I've written a simple zsh script to calculate the standard deviation of a

set of numbers. For convenience, I read the numbers from stdin (1 per line) -

this enables me to use my script in a pipe. (Very handy in my situation.)

I've accomplished this, by reading the data values into an array.

Unfortunately, I'm finding that once I start using more than a few

thousand data values my script runs terribly slowly. On a 2.6GHz CPU, it

takes ~11 seconds to compute the std dev for 10,000 values. It takes

minutes to compute for 100,000 values. The largest data set I can

reasonably expect to use has 500,000 data values.

So my question is: is there anything I can do to optimize my script?

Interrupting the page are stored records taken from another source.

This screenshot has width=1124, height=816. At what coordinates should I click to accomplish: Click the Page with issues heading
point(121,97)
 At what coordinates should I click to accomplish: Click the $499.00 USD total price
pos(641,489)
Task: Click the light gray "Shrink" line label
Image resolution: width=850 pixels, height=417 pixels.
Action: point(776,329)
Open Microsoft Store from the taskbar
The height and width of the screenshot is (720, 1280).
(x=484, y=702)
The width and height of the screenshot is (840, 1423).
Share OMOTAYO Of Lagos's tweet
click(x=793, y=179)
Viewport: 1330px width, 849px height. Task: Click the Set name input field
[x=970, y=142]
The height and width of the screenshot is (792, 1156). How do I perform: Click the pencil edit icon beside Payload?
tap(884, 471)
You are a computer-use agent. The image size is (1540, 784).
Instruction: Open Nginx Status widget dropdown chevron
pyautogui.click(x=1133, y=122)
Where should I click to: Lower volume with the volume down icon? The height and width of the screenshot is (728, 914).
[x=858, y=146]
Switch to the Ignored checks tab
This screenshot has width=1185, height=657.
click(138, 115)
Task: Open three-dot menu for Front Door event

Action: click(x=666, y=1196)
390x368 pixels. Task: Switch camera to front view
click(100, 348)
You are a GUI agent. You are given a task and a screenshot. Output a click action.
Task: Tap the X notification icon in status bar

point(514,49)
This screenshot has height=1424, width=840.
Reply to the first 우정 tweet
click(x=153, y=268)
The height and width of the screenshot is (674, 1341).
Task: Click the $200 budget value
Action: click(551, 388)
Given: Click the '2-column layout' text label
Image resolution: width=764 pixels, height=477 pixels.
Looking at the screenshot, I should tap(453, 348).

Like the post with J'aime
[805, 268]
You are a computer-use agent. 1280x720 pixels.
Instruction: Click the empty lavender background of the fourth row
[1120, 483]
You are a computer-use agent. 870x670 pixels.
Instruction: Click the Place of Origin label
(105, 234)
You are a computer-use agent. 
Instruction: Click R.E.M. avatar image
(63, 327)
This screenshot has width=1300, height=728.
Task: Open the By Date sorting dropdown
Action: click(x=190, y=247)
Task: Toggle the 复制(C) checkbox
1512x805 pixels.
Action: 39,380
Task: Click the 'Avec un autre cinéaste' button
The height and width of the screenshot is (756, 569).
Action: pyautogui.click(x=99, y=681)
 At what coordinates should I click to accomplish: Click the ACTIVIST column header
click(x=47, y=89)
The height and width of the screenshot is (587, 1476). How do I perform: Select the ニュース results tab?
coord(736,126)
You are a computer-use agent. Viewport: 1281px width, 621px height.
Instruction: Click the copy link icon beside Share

An obvious solution is to store the data in a file instead of an array,

however, I'd really like to know if I'm doing something inherantly wrong

in the way I'm using arrays in zsh.

Any info/pointers muchly appreciated.

SCoTT. :)

PS I'm using zsh 4.2.0 on RH9 Linux.

#!/usr/local/bin/zsh

float sum=0.0

# Read the input into an array & count the number of elements.

let n=0

while read datum ; do

(( n++ ))

data[$n]=$datum

done

echo n is $n

(( $n == 0 )) && { echo "No data!" 1>&2 ; exit(2) }

# Sum the elements.

for datum in $data ; do

(( sum += $datum ))

done

# Calculate the mean value.

let mean=$sum/$n

# Calculate the sum of the square of the residuals.

float sumSq=0.0

for datum in $data ; do

(( sumSq += ($datum - $mean) ** 2 ))

done

# Calculate standard deviation.

let sd="($sumSq/$n)**0.5"

# if (( $sd < 0.0 )) ; then

# let sd=-$sd

# fi

printf "sum: %g\n" $sum

printf "mean: %g\n" $mean

# printf "sumSq: %g\n" $sumSq

printf "stdDev: %g\n" $sd